Information given:

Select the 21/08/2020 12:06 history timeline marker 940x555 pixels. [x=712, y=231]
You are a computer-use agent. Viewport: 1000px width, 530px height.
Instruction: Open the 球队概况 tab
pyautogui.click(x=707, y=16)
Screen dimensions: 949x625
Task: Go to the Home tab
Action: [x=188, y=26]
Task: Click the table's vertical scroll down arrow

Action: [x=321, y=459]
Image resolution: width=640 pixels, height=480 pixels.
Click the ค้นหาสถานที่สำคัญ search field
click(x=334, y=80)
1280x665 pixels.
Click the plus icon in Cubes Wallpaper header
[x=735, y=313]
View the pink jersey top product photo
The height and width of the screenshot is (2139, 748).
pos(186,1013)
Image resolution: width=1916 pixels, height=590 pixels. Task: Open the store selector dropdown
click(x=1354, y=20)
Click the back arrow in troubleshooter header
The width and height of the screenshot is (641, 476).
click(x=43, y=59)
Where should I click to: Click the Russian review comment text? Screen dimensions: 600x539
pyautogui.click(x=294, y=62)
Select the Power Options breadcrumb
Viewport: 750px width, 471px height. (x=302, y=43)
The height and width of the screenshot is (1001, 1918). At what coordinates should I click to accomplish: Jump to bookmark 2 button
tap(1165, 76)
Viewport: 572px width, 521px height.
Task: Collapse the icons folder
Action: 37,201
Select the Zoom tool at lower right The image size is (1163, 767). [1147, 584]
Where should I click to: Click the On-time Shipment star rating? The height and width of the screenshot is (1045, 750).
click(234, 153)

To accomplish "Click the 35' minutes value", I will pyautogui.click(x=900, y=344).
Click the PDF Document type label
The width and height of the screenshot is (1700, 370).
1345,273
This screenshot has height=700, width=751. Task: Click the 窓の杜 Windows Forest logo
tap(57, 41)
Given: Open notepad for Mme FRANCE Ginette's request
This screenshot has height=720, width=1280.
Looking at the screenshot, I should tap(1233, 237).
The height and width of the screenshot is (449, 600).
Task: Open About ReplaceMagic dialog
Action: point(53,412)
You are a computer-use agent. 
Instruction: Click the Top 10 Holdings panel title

Required work: Only the lines from the start of the listing through the line with "Given: Open notepad" should be repeated, each exactly as it stands.

Task result:
Select the 21/08/2020 12:06 history timeline marker 940x555 pixels. [x=712, y=231]
You are a computer-use agent. Viewport: 1000px width, 530px height.
Instruction: Open the 球队概况 tab
pyautogui.click(x=707, y=16)
Screen dimensions: 949x625
Task: Go to the Home tab
Action: [x=188, y=26]
Task: Click the table's vertical scroll down arrow

Action: [x=321, y=459]
Image resolution: width=640 pixels, height=480 pixels.
Click the ค้นหาสถานที่สำคัญ search field
click(x=334, y=80)
1280x665 pixels.
Click the plus icon in Cubes Wallpaper header
[x=735, y=313]
View the pink jersey top product photo
The height and width of the screenshot is (2139, 748).
pos(186,1013)
Image resolution: width=1916 pixels, height=590 pixels. Task: Open the store selector dropdown
click(x=1354, y=20)
Click the back arrow in troubleshooter header
The width and height of the screenshot is (641, 476).
click(x=43, y=59)
Where should I click to: Click the Russian review comment text? Screen dimensions: 600x539
pyautogui.click(x=294, y=62)
Select the Power Options breadcrumb
Viewport: 750px width, 471px height. (x=302, y=43)
The height and width of the screenshot is (1001, 1918). At what coordinates should I click to accomplish: Jump to bookmark 2 button
tap(1165, 76)
Viewport: 572px width, 521px height.
Task: Collapse the icons folder
Action: 37,201
Select the Zoom tool at lower right The image size is (1163, 767). [1147, 584]
Where should I click to: Click the On-time Shipment star rating? The height and width of the screenshot is (1045, 750).
click(234, 153)

To accomplish "Click the 35' minutes value", I will pyautogui.click(x=900, y=344).
Click the PDF Document type label
The width and height of the screenshot is (1700, 370).
1345,273
This screenshot has height=700, width=751. Task: Click the 窓の杜 Windows Forest logo
tap(57, 41)
Given: Open notepad for Mme FRANCE Ginette's request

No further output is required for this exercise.